Moreover, in the context of these looming job cuts, unions are trying to bargain for new contracts. The conditions are increasingly unfavourable. As a growing number of public servants fear for their jobs, federal public employers are pushing hard for concessions while refusing to discuss the cuts. For example, PSAC reports that the CRA is yet to table a wage proposal and seeking to weaken rights related to remote work, artificial intelligence, and job security.
The process of workforce adjustment, while providing some important job security protections for impacted workers, also forces members to compete for a shrinking number of positions. The intra-union competition generated by austerity and job losses can be corrosive to solidarity and make member mobilization and contract bargaining that much more difficult.
All of this amounts to a repeat of past failed campaigns of politically motivated austerity.
As CAPE president Nathan Prier and director of policy and engagement at the Broadbent Institute Clement Nocos argue, federal governments frequently scapegoat public servants as the source of overspending. The Carney Liberals’ current offensive is thus another in a long series of attacks on public services ostensibly meant to demonstrate fiscal prudence and political rectitude.
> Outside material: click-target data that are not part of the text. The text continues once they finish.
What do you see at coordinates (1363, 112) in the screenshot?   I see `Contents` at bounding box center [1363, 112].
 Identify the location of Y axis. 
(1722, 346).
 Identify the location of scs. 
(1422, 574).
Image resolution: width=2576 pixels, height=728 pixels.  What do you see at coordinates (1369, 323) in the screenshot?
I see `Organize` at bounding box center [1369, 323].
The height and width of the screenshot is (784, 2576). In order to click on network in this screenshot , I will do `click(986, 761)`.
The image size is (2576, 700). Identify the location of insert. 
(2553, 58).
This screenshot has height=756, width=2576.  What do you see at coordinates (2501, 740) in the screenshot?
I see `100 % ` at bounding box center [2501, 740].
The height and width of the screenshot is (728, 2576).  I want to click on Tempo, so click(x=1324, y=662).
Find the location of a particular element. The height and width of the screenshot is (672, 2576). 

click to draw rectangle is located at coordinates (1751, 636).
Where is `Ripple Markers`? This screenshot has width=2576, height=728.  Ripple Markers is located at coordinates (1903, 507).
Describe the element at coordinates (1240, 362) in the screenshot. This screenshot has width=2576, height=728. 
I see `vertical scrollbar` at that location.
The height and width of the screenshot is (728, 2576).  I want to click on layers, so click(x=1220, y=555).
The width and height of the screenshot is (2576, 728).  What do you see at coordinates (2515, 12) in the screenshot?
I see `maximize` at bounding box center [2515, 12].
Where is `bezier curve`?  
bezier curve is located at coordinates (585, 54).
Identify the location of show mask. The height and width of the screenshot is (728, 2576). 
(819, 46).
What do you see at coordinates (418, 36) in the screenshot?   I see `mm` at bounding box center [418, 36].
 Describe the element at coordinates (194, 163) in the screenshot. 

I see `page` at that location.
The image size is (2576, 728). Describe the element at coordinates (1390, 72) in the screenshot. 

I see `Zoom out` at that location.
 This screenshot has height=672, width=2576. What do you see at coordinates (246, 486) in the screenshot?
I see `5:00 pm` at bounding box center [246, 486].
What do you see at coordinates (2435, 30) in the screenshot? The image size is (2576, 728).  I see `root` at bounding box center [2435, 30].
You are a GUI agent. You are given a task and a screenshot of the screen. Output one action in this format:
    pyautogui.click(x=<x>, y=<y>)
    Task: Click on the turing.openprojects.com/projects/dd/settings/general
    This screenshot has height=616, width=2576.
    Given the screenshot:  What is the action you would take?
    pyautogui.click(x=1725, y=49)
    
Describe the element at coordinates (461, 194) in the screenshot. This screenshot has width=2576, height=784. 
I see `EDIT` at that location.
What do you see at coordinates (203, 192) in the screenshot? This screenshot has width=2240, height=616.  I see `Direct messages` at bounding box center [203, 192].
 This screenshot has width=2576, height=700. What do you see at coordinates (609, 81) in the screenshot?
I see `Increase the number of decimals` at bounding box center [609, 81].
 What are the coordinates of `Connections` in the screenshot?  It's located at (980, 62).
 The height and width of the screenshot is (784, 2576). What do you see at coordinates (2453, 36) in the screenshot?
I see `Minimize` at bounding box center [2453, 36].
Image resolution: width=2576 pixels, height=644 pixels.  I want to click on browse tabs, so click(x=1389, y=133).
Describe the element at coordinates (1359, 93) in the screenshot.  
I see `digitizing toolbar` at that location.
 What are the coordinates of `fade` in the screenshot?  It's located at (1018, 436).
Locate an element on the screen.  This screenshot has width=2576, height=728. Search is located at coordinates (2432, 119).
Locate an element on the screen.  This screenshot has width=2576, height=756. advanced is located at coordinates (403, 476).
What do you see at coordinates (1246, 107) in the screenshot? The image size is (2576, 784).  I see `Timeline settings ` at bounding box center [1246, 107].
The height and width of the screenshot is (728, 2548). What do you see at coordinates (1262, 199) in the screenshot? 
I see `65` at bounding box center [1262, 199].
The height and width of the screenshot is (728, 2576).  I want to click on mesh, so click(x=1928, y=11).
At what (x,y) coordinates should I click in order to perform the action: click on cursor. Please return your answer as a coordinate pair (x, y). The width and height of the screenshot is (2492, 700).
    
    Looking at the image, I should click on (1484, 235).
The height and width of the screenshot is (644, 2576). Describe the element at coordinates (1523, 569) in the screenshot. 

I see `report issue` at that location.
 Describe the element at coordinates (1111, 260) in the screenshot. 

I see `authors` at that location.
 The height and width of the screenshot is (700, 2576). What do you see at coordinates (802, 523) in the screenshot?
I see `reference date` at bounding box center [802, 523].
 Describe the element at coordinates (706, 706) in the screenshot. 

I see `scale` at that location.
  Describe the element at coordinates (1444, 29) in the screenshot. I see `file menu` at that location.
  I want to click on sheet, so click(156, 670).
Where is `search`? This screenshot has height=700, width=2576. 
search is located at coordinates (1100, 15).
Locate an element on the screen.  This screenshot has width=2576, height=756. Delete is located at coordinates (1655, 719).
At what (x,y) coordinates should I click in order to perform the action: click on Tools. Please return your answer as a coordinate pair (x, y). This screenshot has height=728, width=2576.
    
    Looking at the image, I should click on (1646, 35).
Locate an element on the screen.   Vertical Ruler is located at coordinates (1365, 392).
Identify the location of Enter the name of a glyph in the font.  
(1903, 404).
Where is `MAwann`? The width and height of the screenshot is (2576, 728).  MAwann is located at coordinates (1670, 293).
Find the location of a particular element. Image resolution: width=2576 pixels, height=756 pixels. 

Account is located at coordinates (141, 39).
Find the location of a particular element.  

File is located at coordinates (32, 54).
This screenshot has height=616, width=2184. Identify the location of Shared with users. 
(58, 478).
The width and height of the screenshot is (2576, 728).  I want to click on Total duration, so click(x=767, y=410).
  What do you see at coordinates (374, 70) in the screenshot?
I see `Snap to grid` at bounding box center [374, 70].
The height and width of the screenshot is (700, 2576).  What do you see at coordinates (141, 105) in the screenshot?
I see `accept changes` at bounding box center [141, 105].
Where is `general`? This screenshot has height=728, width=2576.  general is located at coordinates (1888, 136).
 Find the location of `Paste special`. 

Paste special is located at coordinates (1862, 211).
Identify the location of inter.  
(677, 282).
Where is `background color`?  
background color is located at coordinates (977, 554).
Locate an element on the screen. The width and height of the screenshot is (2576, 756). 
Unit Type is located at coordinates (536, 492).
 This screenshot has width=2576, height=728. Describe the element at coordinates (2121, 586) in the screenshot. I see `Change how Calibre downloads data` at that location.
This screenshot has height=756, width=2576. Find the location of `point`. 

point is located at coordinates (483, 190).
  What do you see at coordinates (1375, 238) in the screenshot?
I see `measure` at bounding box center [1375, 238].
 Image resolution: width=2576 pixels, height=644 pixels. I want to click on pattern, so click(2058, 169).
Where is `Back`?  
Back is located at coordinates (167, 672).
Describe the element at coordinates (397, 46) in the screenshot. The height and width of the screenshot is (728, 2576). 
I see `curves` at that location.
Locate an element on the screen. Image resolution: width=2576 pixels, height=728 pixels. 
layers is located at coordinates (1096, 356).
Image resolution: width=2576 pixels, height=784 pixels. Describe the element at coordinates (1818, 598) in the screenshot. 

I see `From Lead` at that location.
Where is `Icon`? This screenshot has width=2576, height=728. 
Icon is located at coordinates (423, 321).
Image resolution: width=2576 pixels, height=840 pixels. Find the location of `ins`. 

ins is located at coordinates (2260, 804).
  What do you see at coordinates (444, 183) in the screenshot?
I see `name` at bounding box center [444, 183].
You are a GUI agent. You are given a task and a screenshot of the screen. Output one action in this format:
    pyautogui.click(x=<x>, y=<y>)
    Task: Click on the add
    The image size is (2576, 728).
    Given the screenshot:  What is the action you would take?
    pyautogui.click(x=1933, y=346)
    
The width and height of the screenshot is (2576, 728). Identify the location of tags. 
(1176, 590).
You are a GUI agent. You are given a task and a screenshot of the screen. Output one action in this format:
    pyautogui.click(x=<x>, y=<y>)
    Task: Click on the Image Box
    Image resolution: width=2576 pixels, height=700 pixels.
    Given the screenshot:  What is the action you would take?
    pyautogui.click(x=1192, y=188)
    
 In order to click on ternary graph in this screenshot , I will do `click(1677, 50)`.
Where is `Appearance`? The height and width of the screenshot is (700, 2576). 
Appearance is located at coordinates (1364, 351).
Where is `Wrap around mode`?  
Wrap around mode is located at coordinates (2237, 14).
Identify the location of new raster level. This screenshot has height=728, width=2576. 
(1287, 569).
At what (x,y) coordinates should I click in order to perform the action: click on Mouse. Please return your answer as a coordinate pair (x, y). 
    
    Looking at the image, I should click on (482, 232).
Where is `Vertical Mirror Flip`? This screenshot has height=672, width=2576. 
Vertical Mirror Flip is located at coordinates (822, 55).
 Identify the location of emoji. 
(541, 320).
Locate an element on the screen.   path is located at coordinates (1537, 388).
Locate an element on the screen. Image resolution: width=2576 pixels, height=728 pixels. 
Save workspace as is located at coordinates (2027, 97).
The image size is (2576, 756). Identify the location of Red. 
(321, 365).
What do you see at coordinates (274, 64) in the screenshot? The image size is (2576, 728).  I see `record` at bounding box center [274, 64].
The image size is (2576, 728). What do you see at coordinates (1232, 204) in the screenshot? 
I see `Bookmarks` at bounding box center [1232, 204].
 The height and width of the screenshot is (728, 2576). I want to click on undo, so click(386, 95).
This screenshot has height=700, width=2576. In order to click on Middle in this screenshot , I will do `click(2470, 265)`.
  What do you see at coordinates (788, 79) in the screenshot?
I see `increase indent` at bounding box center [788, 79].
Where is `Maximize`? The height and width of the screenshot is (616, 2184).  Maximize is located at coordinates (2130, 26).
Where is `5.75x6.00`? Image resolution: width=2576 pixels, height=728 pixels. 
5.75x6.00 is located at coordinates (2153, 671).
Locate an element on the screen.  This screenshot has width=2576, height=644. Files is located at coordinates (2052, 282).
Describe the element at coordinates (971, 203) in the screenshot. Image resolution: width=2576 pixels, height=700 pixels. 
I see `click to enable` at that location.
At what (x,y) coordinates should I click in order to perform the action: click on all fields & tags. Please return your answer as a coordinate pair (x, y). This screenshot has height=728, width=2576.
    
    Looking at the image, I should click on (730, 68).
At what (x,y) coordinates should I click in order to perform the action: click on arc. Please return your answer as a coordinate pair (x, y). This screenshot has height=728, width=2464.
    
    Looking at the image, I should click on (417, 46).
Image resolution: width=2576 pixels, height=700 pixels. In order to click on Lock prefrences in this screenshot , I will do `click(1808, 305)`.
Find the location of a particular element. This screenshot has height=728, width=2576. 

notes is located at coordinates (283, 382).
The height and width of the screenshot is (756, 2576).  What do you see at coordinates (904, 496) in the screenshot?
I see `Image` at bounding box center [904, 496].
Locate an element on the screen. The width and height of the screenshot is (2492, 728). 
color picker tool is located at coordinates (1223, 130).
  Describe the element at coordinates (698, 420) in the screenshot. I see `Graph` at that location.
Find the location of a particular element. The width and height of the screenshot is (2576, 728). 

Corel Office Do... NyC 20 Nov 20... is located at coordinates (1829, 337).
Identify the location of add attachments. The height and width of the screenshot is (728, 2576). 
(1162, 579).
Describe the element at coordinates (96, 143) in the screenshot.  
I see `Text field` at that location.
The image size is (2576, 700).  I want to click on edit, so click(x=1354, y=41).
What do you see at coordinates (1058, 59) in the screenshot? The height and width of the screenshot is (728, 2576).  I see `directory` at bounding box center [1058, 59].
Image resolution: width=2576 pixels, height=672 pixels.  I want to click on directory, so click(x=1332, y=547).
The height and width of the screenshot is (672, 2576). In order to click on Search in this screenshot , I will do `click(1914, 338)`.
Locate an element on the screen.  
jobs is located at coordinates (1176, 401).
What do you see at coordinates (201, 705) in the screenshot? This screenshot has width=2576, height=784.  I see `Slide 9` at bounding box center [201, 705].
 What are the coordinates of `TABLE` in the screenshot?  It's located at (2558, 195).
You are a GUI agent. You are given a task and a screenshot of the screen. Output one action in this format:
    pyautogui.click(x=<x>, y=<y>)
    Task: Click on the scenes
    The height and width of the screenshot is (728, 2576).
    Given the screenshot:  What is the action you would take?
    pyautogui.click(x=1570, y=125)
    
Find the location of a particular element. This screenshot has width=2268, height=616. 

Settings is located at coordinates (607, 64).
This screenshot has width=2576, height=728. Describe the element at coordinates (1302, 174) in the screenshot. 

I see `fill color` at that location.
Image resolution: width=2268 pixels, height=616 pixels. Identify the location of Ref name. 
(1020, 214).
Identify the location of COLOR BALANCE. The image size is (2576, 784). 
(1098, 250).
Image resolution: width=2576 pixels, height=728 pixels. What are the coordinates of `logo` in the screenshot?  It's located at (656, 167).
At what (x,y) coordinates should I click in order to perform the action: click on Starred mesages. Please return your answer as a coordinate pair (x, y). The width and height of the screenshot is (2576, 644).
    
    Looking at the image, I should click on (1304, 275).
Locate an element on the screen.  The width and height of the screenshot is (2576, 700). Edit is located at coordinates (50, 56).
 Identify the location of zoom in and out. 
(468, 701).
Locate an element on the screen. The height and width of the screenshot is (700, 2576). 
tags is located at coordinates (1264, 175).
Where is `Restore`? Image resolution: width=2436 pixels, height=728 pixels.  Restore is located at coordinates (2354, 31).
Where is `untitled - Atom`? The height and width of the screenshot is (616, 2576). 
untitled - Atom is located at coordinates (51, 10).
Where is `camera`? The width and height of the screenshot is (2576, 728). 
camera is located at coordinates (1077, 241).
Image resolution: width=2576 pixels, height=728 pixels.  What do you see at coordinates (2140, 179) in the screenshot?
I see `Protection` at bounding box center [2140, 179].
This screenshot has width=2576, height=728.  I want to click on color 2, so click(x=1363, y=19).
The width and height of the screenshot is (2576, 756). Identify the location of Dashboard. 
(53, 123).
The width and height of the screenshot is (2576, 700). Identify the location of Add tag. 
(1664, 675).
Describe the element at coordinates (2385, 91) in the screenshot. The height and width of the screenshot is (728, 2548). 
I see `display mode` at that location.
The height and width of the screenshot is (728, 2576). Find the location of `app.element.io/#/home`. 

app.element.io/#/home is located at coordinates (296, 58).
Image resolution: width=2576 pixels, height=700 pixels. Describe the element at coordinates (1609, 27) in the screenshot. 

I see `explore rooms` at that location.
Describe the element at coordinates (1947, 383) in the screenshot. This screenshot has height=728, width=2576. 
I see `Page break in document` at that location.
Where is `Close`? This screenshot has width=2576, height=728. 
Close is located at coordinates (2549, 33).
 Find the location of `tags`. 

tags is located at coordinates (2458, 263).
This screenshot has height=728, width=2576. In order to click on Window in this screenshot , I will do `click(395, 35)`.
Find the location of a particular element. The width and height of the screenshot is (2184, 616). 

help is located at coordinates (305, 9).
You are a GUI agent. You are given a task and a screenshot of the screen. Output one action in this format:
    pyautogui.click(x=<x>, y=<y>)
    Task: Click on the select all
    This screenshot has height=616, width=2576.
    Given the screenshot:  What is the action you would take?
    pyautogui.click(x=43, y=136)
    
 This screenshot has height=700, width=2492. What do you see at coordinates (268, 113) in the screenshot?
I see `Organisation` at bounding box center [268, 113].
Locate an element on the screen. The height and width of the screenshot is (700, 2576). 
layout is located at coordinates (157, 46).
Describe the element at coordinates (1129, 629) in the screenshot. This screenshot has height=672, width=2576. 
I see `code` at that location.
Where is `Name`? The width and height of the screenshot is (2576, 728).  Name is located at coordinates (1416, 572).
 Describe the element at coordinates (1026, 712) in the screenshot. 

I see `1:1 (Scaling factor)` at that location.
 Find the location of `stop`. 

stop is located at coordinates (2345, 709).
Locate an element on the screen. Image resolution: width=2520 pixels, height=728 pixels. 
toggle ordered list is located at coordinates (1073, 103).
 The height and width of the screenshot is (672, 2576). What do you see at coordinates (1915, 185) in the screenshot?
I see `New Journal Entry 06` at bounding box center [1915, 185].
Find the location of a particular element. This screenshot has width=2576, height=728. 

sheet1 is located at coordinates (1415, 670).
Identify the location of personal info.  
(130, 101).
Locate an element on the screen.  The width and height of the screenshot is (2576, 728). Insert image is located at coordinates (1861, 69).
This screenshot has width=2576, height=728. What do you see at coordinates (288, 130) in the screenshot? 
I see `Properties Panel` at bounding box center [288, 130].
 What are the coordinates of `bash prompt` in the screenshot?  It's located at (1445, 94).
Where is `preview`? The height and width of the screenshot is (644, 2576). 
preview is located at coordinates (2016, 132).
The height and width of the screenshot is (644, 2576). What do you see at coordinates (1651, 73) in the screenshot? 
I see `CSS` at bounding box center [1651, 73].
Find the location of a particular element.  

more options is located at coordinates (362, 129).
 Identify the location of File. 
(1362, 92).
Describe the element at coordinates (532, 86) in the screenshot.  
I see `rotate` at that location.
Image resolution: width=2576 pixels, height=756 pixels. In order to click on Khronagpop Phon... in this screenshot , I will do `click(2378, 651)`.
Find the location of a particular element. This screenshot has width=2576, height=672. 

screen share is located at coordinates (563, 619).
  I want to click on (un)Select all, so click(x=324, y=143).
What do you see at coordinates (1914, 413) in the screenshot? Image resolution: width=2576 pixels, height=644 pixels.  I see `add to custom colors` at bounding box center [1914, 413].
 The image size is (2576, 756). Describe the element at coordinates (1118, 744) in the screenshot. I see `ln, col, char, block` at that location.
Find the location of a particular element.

But slashing away at the federal public service in the midst of an economic “rupture,” as Carney characterized our moment in Davos, doesn’t improve Canada’s economic position. Instead, austerity undermines the foundation on which we could build a better, fairer economy that is less dependent on the increasingly authoritarian and unreliable U.S.
Public sector austerity not only destroys good union jobs, but also erodes the knowledge, expertise and capacity necessary to transform our unequal economy. Unions and the broader public have the same interests in this fight. Only the ulta-wealthy stand to benefit from the disastrous course we’re on.